On the same day Kemp signed the bill, New York Senator Kirsten Gillibrand issued an unusual—but important—pledge, promising that if elected president, she would only nominate judges “who will uphold Roe v. Wade and protect reproductive rights.”
“I realize that traditionally, presidents and presidential candidates haven’t drawn lines in the sand on judicial appointments,” Gillibrand wrote in a Medium post. “That tradition ended when Mitch McConnell obstructed the nomination process and stole a Supreme Court seat, when Donald Trump nominated dozens of ideologically extreme judges hand-picked by far-right think tanks, and when Republicans confirmed a Supreme Court Justice who is credibly accused of sexual misconduct.”
“As president,” she continued, “I will only nominate judges — including Supreme Court justices — who will commit to upholding Roe v. Wade as settled law and protect women’s reproductive rights.”

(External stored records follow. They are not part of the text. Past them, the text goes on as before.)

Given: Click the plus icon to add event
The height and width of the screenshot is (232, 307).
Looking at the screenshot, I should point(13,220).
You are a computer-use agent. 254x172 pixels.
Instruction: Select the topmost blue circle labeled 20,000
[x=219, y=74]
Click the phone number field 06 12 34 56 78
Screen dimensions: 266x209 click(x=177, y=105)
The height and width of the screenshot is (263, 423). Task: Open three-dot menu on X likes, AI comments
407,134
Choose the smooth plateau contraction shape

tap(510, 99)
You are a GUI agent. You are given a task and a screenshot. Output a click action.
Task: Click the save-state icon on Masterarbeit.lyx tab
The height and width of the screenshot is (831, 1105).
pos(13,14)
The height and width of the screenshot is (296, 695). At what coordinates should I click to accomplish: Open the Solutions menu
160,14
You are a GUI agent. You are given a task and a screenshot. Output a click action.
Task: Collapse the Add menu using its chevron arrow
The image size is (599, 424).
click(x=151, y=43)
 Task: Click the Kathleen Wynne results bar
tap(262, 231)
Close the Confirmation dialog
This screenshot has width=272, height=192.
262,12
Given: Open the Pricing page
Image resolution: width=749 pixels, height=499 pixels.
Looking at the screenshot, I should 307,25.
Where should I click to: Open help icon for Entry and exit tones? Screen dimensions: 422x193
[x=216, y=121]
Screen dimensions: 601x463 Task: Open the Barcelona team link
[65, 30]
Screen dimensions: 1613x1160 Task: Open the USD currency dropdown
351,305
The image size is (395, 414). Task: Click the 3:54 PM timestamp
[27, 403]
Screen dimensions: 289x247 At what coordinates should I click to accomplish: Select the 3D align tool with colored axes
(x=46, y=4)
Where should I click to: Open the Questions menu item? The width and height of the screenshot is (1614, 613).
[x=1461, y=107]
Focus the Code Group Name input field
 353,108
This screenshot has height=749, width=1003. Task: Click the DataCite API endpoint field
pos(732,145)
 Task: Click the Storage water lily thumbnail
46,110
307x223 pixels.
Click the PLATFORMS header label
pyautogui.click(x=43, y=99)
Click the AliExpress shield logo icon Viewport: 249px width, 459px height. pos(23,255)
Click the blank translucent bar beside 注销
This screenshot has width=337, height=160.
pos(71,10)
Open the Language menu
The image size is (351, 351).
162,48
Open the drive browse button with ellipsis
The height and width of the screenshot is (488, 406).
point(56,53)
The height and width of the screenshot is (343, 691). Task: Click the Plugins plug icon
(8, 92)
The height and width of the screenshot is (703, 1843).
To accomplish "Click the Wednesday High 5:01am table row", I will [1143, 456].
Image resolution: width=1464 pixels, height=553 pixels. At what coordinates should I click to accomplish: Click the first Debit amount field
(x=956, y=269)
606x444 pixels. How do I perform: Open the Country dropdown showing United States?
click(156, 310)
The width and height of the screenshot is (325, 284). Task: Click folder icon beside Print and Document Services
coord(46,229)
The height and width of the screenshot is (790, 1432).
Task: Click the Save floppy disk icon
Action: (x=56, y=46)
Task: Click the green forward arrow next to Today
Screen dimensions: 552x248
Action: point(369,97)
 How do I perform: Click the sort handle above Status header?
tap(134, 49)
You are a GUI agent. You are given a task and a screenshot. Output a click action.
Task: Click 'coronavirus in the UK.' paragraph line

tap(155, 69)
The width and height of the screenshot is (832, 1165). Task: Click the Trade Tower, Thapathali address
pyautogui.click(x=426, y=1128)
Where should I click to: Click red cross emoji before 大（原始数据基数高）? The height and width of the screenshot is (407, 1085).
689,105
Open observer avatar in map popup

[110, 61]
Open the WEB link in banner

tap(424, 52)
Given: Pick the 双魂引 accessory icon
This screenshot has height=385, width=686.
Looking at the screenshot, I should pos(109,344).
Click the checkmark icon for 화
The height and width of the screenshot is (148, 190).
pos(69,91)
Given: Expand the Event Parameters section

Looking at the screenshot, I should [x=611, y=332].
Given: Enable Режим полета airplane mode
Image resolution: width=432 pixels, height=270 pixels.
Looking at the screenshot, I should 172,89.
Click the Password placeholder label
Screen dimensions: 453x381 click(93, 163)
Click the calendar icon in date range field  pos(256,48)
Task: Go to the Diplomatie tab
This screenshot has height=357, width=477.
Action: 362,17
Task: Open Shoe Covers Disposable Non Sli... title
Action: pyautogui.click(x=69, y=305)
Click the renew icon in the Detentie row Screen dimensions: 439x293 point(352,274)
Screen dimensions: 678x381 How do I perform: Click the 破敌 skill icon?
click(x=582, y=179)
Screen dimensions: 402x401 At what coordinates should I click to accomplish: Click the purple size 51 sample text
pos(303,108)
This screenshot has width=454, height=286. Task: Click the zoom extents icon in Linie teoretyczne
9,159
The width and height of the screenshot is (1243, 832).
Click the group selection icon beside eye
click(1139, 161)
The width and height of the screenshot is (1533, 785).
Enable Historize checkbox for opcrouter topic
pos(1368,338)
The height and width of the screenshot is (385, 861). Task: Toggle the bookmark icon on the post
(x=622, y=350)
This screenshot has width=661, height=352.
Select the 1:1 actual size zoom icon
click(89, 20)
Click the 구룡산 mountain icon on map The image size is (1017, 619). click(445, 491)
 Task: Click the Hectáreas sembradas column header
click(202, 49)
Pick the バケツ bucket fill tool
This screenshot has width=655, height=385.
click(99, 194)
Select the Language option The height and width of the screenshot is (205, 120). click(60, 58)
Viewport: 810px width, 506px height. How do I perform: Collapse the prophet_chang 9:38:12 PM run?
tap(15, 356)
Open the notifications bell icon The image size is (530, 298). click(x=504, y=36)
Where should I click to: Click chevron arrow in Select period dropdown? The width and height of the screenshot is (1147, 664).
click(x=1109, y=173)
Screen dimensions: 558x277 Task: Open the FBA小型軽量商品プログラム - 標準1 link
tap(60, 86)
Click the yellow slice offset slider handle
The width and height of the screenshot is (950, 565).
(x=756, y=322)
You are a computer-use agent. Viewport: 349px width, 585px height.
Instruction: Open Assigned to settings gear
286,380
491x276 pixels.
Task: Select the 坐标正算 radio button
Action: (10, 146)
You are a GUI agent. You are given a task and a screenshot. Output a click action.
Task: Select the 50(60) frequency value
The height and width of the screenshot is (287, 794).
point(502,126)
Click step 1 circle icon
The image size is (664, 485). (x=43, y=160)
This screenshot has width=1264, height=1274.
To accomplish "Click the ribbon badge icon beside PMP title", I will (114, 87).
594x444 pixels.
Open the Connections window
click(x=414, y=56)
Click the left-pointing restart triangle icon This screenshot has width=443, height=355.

In addition to nominating ultra-conservative Neil Gorsuch and Brett Kavanaugh to the Supreme Court, one of the less-discussed aspects of the Trump administration’s assault on reproductive rights is his decision to stack the federal court system with anti-choice judges. Quietly, Trump has been placing ultra-conservatives in decades-long terms at a rate faster than any president in modern United States history. This means that his administration’s position on abortion will continue to shape the nation long after Trump and his policies are gone.
This is playing out in Louisiana, which only has one abortion clinic left. In 2014, Republicans pushed through an admitting privileges law similar to a Texas law struck-down by the Supreme Court in 2016. While the Center for Reproductive Rights successfully challenged the law in district court, a panel of three judges on the Fifth Circuit Court of Appeals upheld the law in 2018. Now, the Center for Reproductive Rights is hoping that the Supreme Court, which delivered a temporary injunction, will take up the appeal.
“The right to safe and legal abortion in Louisiana is already hanging on by a thread and this is precisely the type of situation where the Supreme Court is supposed to come and make sure that their rights are preserved,” TJ Tu, an attorney at the Center for Reproductive Rights, told Jezebel in January. “If we do not get a stay and this law goes into effect, it is highly likely that Louisiana could become an abortion desert in the very near future, and those poor and rural women in Louisiana are going to have to some how find their way to far away places just to exercise their constitutional rights and get the healthcare they need.”
The ongoing battle illustrates why Gillibrand’s pledge is important. Every Democrat running in 2020 should be willing to promise to use abortion rights as a basic litmus test for the fitness of any judicial nominee.